**Description of the task:**
Reproduce the items from the line containing "Where should I" through the end of the items, with their requests, and increase every coordinate in the answers by 132. Omit the pictures from your reply.

Screen grounding items
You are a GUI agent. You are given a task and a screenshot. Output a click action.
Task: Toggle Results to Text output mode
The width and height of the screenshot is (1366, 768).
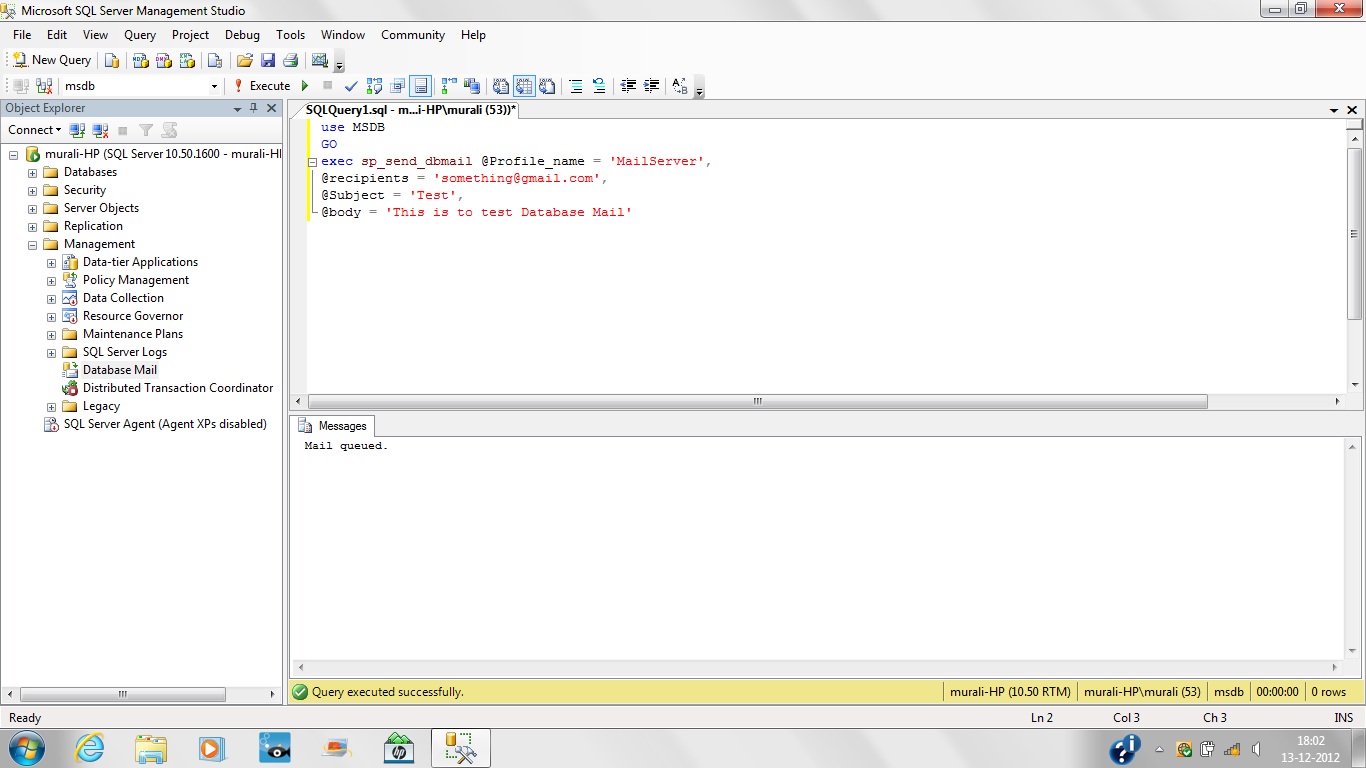point(501,86)
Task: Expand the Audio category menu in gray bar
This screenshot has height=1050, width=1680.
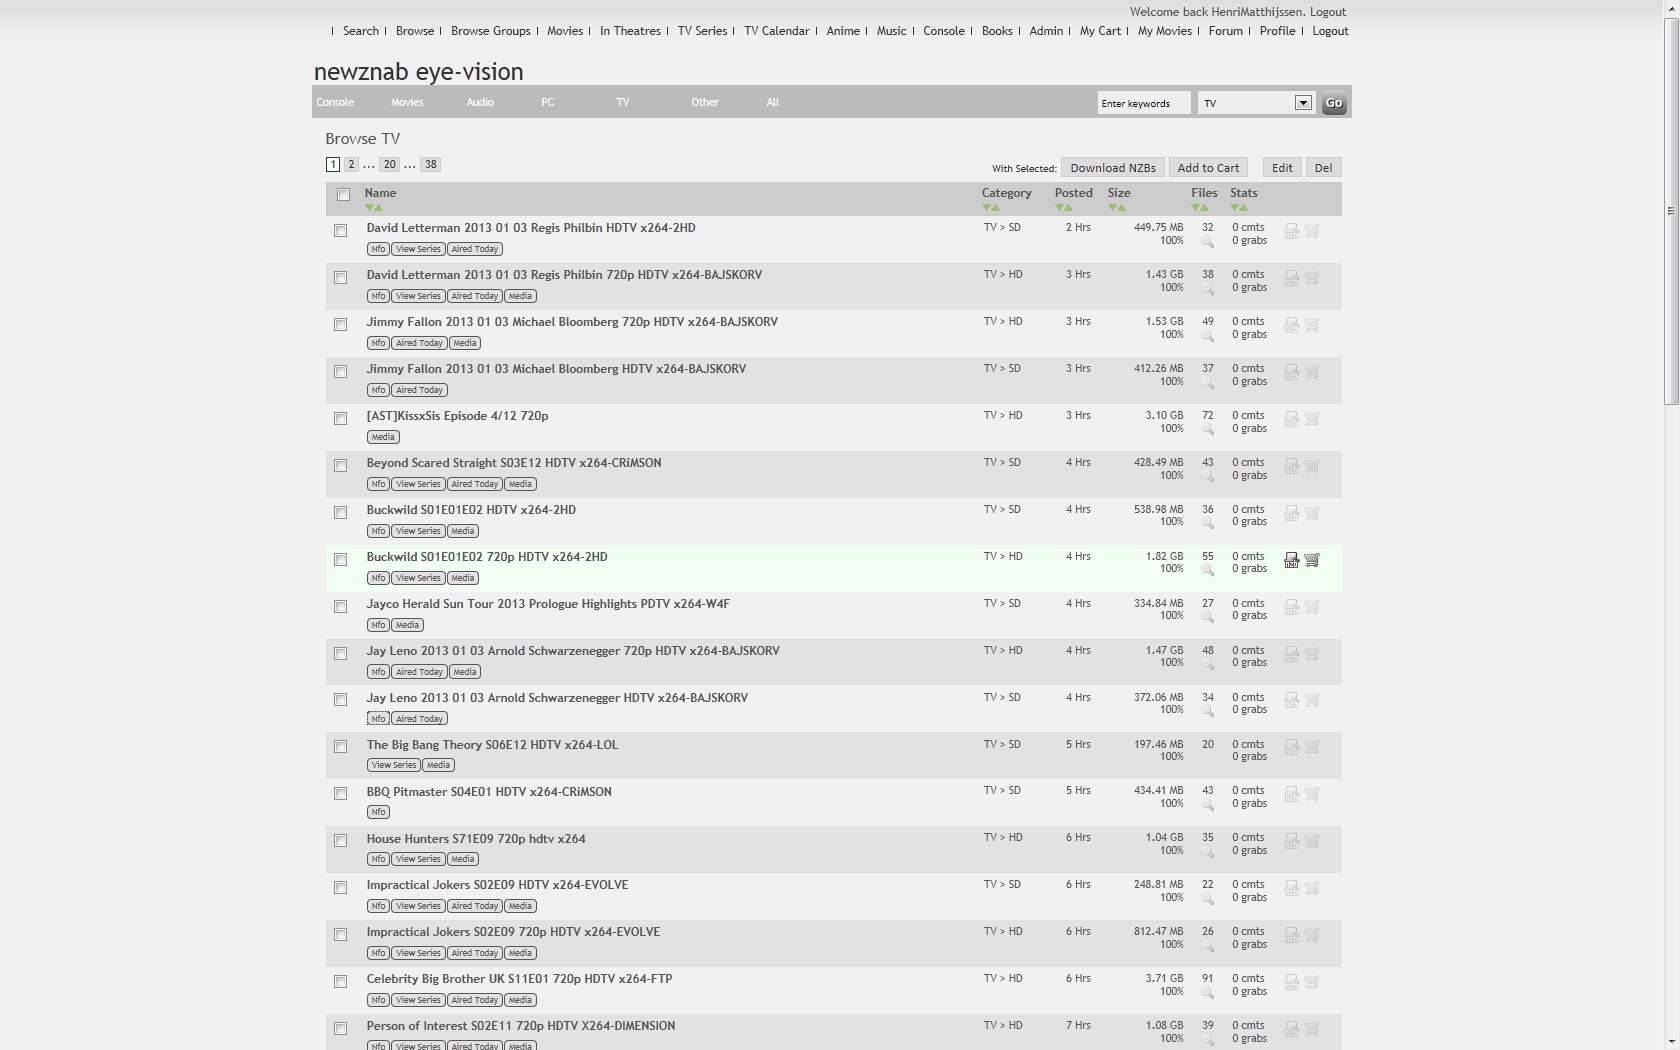Action: 480,102
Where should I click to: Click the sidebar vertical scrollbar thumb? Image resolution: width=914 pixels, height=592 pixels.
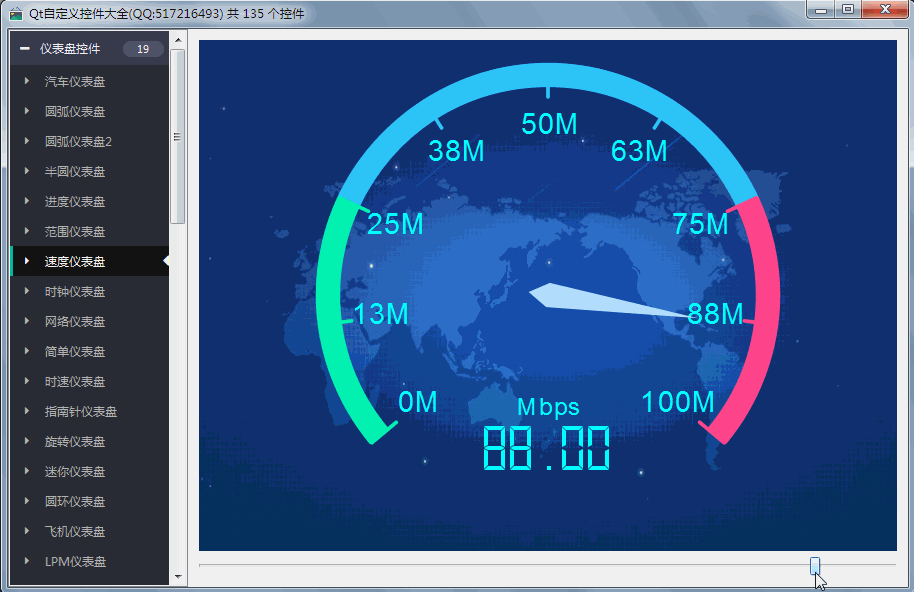coord(178,136)
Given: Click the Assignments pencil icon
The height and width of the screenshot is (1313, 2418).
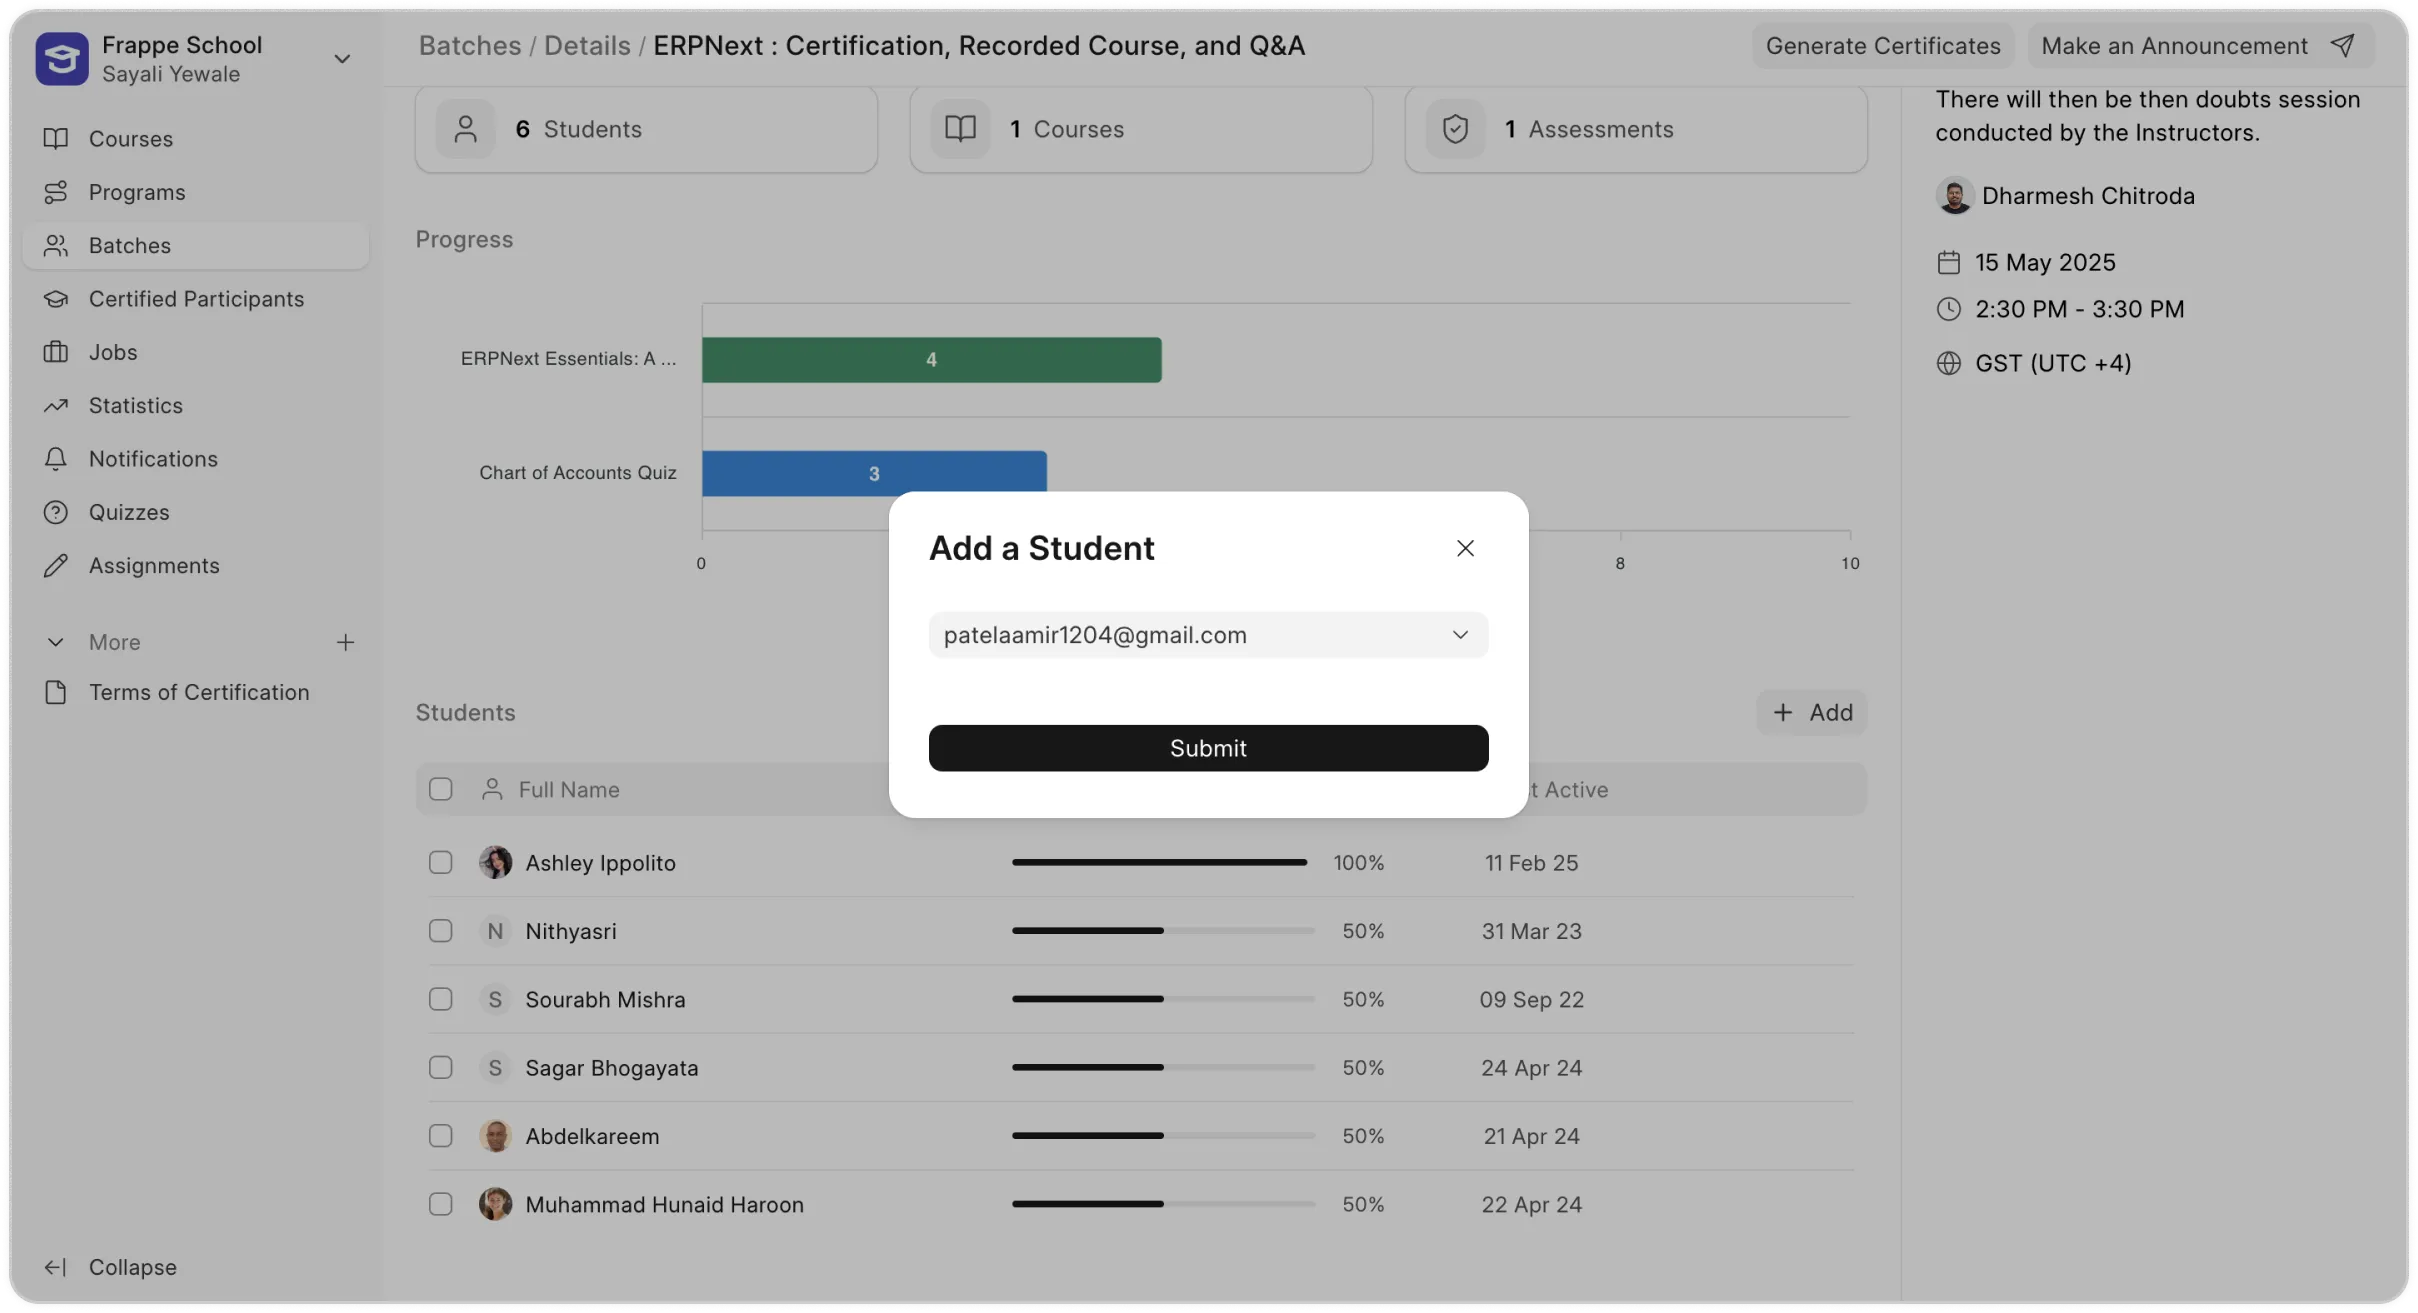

**Output below:**
Where should I click to: Click the sidebar vertical scrollbar thumb? Image resolution: width=914 pixels, height=592 pixels.
coord(310,268)
Given: Click the Assignments pencil icon
The height and width of the screenshot is (1313, 2418).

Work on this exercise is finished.